**The task:** Transcribe the records below line for line, with no changes to their wording, and omit the pictures.
- - -
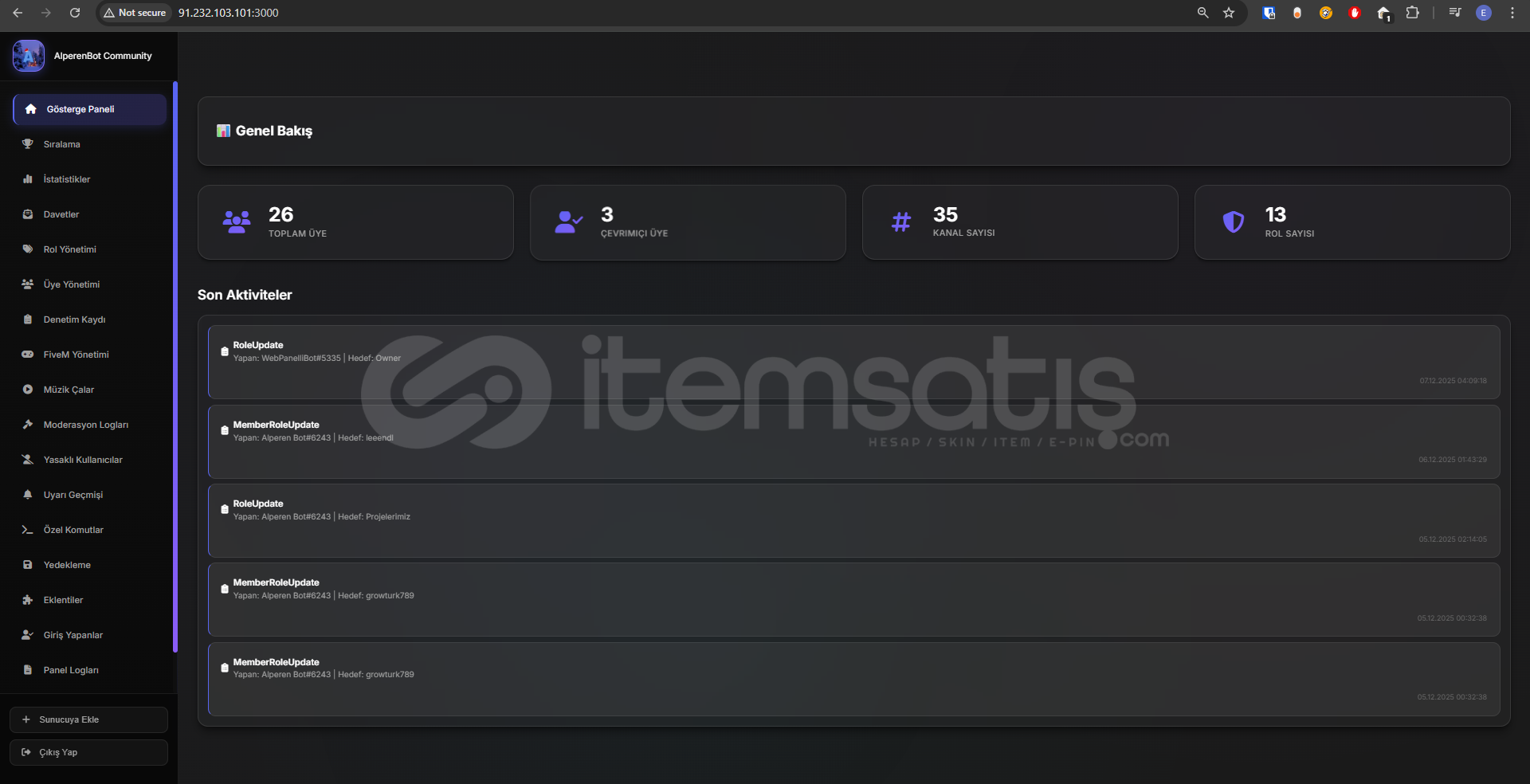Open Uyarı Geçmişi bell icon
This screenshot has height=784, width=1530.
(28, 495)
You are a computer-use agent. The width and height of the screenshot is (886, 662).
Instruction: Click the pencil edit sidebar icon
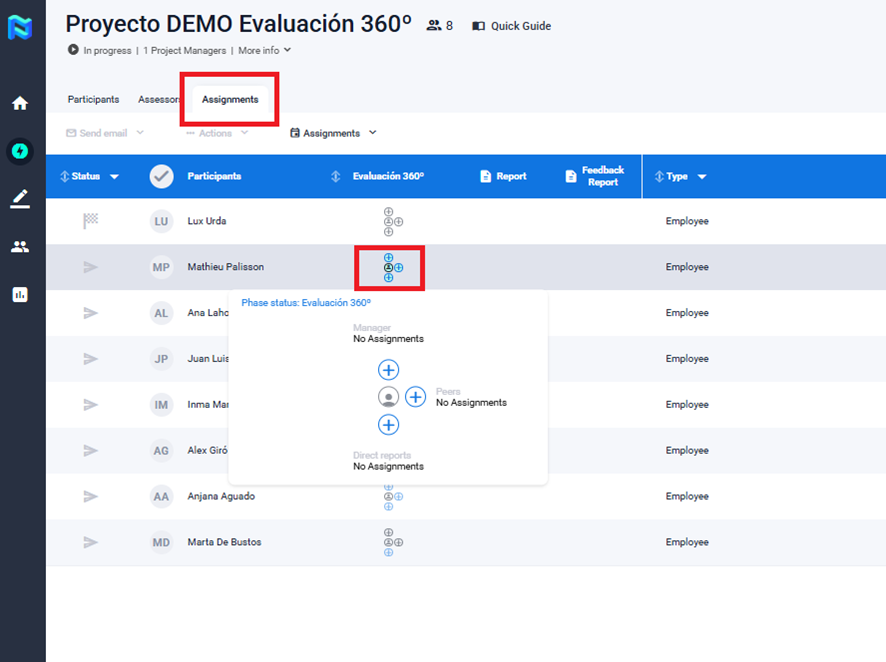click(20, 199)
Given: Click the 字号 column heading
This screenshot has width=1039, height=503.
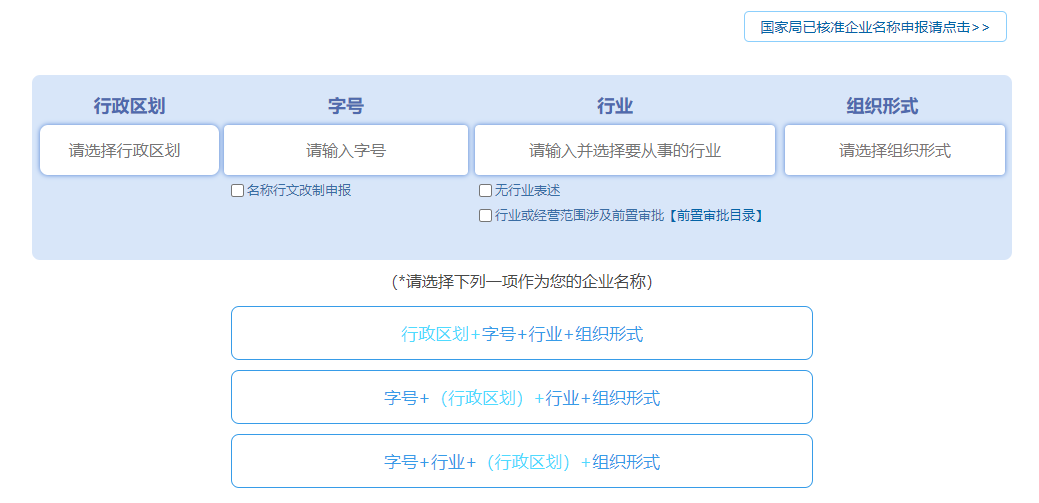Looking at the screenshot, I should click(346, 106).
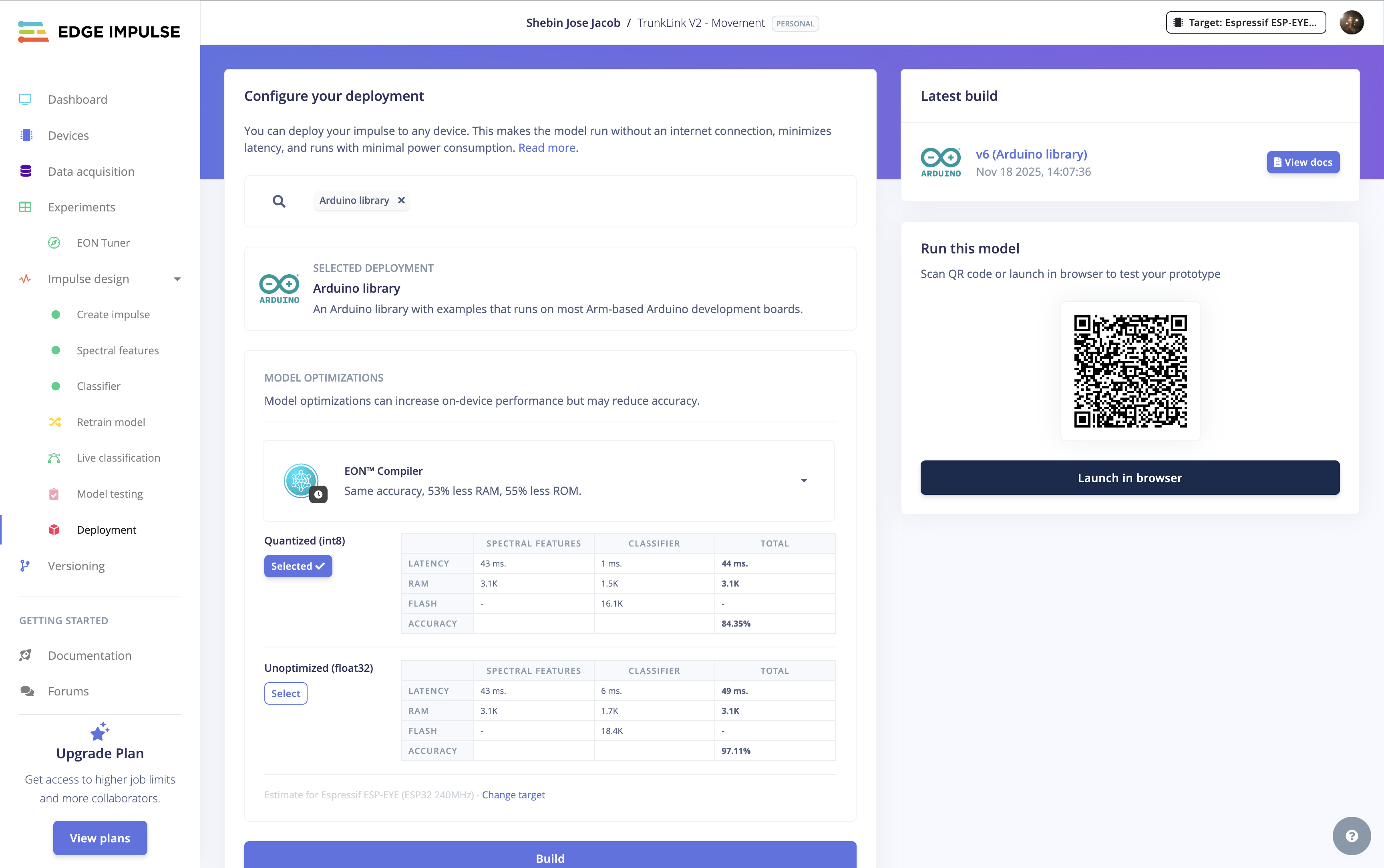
- - -
**Full response:**
Open Uyarı Geçmişi bell icon
This screenshot has height=784, width=1530.
(28, 495)
You are a computer-use agent. The width and height of the screenshot is (886, 662).
Instruction: Click the pencil edit sidebar icon
click(20, 199)
Given: Click the 字号 column heading
This screenshot has width=1039, height=503.
Looking at the screenshot, I should click(346, 106).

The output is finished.